« L'ancienne loi du talion, oeil pour oeil dent pour dent, rend tout le monde aveugle ». (
Martin-Luther King).
« Je vous demande pardon au nom du peuple italien pour cette grave injustice dont nous avons tous conscience… » (P 15).
C'est en ces termes que la présidente de la cour d'assises s'adresse à la jeune fille livide, avant de prononcer la décision d'acquittement du pédophile dans le box des accusés ; les faits sont prescrits.
Dans la salle d'audience, un homme venu assister au procès se lève discrètement. Celui-ci, au coeur du roman, est un tueur « en série » d'un genre très particulier, surnommé par la presse « le dentiste ». Toutes ses victimes sont parvenues à se dérober à une condamnation de justice, nonobstant l'absence de doute de culpabilité : un pédophile qui a bénéficié de l'acquisition de la prescription du crime, du fait de la lenteur de la justice, ou un magistrat corrompu couvert du fait de son statut social…

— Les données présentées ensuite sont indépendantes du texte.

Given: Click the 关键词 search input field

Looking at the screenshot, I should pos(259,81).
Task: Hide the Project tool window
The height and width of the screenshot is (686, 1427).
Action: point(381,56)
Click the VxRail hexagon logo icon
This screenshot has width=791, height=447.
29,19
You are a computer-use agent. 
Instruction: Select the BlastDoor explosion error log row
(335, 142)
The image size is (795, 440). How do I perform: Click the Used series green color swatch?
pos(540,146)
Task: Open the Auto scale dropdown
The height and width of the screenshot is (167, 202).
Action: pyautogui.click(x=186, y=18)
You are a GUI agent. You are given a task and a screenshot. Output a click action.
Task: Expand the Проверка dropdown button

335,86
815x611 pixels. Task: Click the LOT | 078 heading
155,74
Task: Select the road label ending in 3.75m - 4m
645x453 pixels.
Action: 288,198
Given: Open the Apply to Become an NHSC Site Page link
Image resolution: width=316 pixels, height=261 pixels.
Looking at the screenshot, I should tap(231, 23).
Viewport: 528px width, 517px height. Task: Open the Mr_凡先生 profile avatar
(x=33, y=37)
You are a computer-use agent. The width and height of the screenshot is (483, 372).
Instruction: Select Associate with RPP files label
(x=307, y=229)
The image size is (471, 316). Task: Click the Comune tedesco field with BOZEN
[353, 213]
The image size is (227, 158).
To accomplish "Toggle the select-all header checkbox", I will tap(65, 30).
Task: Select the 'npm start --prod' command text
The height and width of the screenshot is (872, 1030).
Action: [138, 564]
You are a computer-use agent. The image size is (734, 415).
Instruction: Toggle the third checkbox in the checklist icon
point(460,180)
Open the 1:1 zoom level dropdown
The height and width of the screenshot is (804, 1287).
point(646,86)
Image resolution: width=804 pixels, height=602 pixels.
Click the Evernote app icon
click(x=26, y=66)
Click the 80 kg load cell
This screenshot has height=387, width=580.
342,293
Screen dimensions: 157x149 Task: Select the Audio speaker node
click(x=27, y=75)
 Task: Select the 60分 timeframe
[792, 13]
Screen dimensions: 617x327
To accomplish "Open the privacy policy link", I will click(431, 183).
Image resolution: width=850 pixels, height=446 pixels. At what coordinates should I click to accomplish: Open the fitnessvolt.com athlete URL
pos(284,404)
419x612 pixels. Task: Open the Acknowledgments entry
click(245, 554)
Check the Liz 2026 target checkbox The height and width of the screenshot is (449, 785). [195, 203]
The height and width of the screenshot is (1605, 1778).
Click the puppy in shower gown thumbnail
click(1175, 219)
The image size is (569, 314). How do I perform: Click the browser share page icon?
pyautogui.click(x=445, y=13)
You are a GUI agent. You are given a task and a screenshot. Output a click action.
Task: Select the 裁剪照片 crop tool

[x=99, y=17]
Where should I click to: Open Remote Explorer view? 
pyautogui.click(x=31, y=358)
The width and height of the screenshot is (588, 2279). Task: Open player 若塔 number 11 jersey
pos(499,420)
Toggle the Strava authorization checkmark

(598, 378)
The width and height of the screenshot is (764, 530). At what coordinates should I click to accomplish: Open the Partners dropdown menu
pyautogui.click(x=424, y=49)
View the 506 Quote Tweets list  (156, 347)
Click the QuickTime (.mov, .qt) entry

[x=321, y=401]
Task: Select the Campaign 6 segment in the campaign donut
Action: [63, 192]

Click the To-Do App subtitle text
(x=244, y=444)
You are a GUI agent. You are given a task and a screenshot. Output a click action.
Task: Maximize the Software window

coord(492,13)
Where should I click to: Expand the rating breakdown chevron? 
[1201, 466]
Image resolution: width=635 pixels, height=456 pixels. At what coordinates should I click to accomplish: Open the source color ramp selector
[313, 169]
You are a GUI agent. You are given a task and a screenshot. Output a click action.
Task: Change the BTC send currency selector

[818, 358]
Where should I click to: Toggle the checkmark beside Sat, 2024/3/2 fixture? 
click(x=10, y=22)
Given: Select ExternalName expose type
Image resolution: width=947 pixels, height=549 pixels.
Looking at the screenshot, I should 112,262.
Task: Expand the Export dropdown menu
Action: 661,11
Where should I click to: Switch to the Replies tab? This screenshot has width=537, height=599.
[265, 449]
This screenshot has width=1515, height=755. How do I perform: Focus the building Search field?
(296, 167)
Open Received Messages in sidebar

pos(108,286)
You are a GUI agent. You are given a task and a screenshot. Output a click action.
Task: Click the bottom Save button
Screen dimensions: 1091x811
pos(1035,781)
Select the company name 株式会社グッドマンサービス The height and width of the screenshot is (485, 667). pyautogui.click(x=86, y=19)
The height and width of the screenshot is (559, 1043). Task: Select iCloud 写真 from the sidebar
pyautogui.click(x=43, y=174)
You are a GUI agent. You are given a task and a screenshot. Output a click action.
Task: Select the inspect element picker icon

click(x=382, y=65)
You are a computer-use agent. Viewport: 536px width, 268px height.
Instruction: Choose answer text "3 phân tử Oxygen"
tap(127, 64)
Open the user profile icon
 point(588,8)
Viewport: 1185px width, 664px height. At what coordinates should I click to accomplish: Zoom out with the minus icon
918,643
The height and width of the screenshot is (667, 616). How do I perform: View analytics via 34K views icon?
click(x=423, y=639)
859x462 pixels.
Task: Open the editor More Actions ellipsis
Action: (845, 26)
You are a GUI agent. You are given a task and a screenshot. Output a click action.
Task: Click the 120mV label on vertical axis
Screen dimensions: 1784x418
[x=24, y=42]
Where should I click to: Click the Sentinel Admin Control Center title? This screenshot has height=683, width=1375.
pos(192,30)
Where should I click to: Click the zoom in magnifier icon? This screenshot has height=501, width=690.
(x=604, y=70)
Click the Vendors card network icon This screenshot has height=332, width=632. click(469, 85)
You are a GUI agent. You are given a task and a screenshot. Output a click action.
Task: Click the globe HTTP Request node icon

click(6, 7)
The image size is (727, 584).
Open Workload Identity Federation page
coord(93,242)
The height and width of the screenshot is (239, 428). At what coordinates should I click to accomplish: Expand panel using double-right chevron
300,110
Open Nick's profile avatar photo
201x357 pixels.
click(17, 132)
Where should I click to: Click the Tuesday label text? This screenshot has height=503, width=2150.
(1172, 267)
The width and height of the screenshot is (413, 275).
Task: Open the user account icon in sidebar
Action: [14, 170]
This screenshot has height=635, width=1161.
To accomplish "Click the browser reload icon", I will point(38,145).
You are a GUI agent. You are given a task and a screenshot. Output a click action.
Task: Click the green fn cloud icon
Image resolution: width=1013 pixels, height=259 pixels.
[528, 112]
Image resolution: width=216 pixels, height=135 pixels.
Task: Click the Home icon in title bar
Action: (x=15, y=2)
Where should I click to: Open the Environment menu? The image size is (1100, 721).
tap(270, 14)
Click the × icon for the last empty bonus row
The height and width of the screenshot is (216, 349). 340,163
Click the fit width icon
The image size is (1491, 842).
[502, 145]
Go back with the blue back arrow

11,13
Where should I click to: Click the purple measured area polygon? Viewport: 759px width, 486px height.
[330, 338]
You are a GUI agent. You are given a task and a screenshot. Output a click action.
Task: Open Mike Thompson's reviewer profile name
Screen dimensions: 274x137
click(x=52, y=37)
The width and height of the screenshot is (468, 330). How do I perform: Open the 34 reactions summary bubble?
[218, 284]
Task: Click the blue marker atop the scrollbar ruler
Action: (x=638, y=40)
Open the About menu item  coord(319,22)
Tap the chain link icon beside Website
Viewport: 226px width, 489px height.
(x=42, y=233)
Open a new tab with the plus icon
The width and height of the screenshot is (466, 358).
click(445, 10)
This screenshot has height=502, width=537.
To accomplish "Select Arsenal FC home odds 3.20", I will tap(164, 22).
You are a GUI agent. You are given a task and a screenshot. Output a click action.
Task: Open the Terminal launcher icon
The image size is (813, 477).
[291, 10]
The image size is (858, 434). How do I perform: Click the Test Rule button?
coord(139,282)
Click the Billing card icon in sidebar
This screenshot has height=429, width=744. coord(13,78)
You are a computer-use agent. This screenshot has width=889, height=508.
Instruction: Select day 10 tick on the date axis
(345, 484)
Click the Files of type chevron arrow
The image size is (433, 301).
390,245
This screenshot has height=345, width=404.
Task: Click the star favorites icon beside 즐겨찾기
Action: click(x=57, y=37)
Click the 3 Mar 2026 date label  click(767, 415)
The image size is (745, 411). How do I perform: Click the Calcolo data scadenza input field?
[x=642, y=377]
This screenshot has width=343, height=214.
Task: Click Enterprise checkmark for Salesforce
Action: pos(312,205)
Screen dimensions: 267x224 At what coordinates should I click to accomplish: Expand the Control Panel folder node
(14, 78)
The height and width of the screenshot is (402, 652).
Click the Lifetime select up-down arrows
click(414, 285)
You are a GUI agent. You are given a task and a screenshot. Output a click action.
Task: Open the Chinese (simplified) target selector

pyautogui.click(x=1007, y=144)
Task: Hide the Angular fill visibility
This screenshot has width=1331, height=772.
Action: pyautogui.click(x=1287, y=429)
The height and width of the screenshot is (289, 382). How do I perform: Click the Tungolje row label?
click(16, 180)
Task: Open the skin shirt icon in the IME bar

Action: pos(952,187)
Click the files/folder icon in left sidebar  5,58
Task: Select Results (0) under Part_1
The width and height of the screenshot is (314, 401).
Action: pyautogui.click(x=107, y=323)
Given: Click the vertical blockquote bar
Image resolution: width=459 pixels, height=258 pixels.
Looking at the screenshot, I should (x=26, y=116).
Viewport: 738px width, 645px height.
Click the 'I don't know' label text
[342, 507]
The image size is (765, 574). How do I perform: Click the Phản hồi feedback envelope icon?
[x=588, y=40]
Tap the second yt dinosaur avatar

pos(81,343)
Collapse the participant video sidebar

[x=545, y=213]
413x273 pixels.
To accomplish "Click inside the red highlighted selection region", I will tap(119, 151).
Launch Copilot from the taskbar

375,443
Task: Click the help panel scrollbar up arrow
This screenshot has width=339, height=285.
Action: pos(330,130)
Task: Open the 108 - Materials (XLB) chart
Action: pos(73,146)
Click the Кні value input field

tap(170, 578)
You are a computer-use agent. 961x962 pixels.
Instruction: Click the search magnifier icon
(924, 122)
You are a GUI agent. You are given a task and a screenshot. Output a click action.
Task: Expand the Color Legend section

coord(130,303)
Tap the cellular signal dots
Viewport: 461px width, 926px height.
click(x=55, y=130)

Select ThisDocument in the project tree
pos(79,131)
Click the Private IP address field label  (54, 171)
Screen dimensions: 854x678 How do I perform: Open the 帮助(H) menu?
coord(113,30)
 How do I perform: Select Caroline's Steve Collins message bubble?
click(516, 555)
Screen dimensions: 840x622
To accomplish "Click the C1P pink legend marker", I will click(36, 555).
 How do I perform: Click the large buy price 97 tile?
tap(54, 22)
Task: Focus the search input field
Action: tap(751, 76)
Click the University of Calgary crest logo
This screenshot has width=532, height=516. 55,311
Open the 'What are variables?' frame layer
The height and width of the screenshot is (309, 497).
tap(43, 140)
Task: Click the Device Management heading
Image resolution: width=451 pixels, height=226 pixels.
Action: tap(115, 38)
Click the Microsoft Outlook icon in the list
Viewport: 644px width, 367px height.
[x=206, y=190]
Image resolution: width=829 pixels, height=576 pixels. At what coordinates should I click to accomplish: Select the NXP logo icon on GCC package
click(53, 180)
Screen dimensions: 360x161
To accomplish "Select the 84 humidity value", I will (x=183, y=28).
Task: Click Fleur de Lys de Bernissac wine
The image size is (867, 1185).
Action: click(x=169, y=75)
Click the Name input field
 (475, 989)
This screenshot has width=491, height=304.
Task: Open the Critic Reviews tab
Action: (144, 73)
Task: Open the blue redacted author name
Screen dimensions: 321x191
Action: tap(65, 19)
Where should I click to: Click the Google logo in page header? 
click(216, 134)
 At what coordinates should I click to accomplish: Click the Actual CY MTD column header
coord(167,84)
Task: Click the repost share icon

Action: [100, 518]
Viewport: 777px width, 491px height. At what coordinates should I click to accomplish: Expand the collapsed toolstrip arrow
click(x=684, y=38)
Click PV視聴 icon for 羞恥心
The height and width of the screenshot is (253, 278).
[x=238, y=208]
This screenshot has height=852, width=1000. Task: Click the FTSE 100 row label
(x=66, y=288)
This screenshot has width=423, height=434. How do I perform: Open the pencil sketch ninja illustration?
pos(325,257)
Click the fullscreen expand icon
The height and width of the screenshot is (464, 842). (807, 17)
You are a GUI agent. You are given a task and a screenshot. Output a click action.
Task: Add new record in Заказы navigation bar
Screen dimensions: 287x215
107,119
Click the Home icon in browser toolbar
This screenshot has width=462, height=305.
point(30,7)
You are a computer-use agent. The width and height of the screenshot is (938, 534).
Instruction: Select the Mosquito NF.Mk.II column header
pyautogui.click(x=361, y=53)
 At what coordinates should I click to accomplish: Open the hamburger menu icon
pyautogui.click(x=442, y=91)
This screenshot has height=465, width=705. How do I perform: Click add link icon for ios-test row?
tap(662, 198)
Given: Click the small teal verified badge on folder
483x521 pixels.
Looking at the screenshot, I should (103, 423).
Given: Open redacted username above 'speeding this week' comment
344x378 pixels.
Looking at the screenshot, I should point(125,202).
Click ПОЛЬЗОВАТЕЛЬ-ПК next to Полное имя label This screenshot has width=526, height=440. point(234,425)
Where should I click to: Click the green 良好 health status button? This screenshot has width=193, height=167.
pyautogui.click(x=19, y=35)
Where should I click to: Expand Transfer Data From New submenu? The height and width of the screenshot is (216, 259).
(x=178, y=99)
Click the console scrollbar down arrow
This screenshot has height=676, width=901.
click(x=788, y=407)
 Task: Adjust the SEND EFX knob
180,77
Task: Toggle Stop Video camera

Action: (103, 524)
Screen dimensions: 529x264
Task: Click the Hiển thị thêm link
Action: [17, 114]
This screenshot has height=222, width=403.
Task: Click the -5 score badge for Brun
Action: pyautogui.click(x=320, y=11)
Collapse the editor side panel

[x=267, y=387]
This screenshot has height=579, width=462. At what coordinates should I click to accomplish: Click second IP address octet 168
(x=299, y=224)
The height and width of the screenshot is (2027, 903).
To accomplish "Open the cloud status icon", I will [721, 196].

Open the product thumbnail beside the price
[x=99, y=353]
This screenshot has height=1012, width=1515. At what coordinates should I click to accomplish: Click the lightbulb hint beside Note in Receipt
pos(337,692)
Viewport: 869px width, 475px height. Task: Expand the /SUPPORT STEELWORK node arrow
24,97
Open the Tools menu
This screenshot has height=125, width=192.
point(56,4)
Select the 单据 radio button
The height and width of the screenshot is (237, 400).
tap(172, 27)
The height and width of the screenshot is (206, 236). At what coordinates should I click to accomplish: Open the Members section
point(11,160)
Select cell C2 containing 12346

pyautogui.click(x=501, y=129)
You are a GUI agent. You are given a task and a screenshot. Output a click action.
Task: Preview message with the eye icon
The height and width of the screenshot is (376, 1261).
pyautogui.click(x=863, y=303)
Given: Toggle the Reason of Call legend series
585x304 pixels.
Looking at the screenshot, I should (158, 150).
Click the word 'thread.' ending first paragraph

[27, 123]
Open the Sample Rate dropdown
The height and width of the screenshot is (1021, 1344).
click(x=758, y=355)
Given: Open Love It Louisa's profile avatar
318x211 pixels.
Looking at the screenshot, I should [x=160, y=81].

Le dentiste les enlève, les séquestre, leur arrache les dents, sans anesthésie, avant de les proposer à un étrange et curieux tribunal médiatique et populaire : il se met en ligne sur les réseaux sociaux où il joue, masqué, le rôle du personnage du justicier vengeur aux côtés de sa victime de l'instant. Tous les citoyens reçoivent des vidéos sur leur téléphone portable, sous la forme d'un lien intitulé « La loi c'est toi ».
Ces vidéos, insoutenables, proposent à tout un chacun de voter pour juger du sort de la victime exposée à la loi du talion.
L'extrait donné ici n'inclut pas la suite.